Em janeiro de 2003, Durão Barroso foi um dos oito subscritores – em que se contavam Aznar, Berlusconi e Blair – de uma carta aberta que, a propósito do alinhamento com Bush e Rumsfeld na guerra no Iraque, dividia explicitamente a Europa entre “velha” e “nova”, sendo esta a que via na coligação da guerra a materialização de um novo eixo político sendo a “velha Europa” estigmatizada por sustentar uma posição autónoma e crítica do diktat oriundo de Washington.
É bem sabido que a coligação da guerra foi o rosto beligerante da hegemonia neoliberal que vinha ganhando terreno na Europa e no mundo. Não deixa, por isso, de ser significativo que seja de novo num momento de afirmação da hegemonia neoliberal na Europa que os seus governos, unidos no essencial, se dividem na intensidade da obediência ao credo liberalizador e uma vez mais tendo como pomo de discórdia o alinhamento com os Estados Unidos.

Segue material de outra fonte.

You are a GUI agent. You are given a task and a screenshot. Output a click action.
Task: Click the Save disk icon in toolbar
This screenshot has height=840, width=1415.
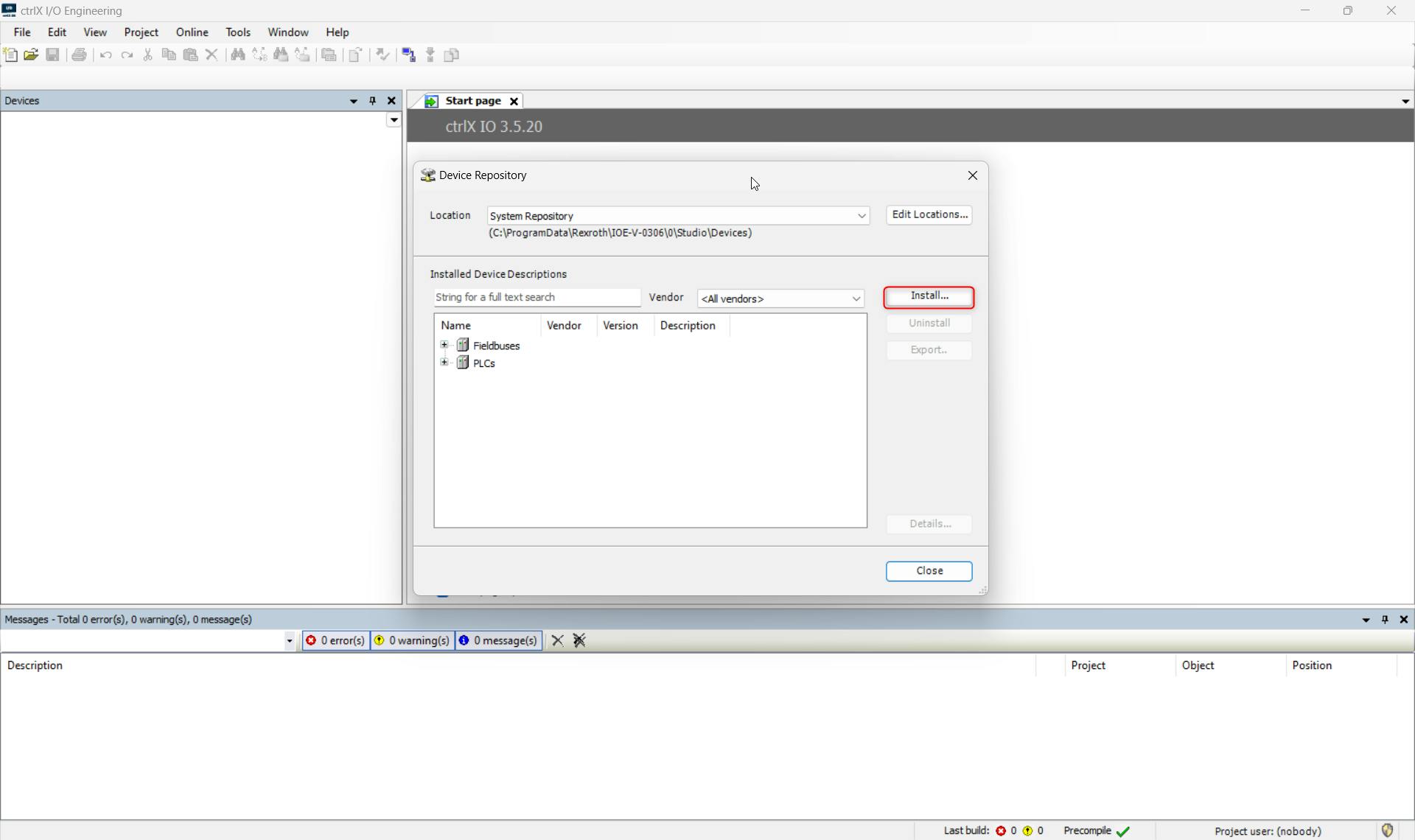tap(52, 55)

Desta vez, a carta da divisão foi a propósito da Parceria Transatlântica para o Comércio e o Desenvolvimento (TTIP). 14 governantes europeus vieram à boca de cena reivindicar a pertença dos seus países a uma “nova Europa” reeditada, definida agora pela sua militância a favor da penalização dos Estados, por tribunais de arbitragem ad hoc, pela aprovação de legislação que seja considerada pelas multinacionais lesiva das posições que a parceria de livre comércio lhes oferece. Para os 14 arautos do remake da nova Europa, essa coisa de os Estados terem poderes legislativos e judiciais soberanos é um atavismo. Durão Barroso viu na guerra contra o Iraque o mesmo que Bruno Maçães vê agora na guerra contra os parlamentos e os tribunais nacionais: o elixir da juventude para uma Europa que, enfim, se liberta dessa tralha chamada superioridade da lei face às estratégias de lucro das empresas.

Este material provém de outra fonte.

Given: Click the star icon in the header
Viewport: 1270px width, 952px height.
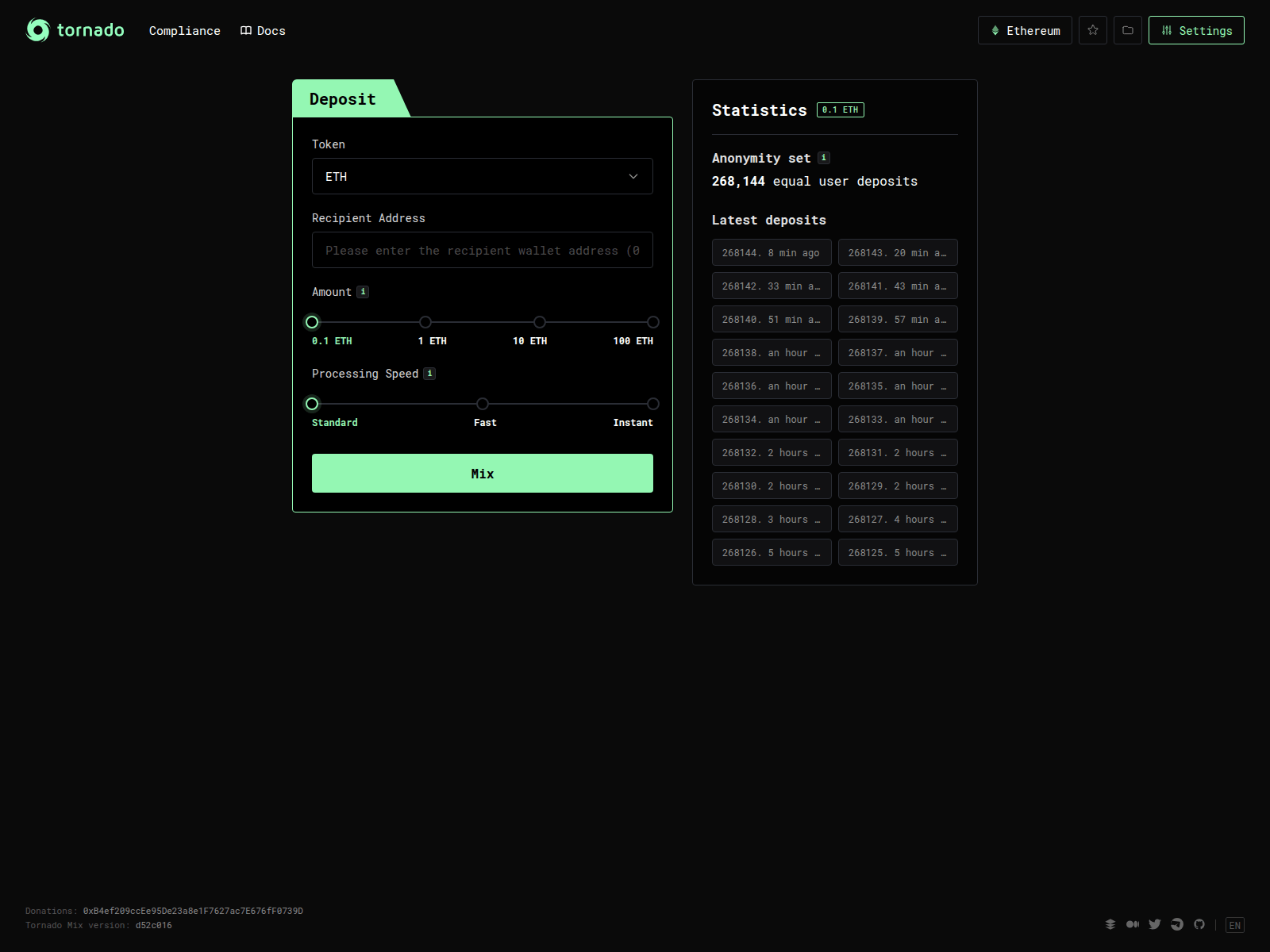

Maçães agora, como Barroso há 11 anos, mostra com clareza que a desconstrução europeia é verdadeiramente a sua visão para a Europa. “Para Portugal a questão crucial é eliminar a nossa desvantagem competitiva na área do investimento”. Pois. Baixa-se o IRC, dá-se uma baixa da TSU como contrapartida dos 19 euros de subida líquida do salário mínimo nacional e sinaliza-se que podem contar com o Governo para responsabilizar os governos que vierem a seguir e anularem, em curto-circuito aos tribunais, as leis que eles vierem a aprovar . Ele há lá melhores amigos dos investidores? A velha Europa de Junker e de Merkel que se cuide: está aí Bruno Maçães, paladino da nova Europa.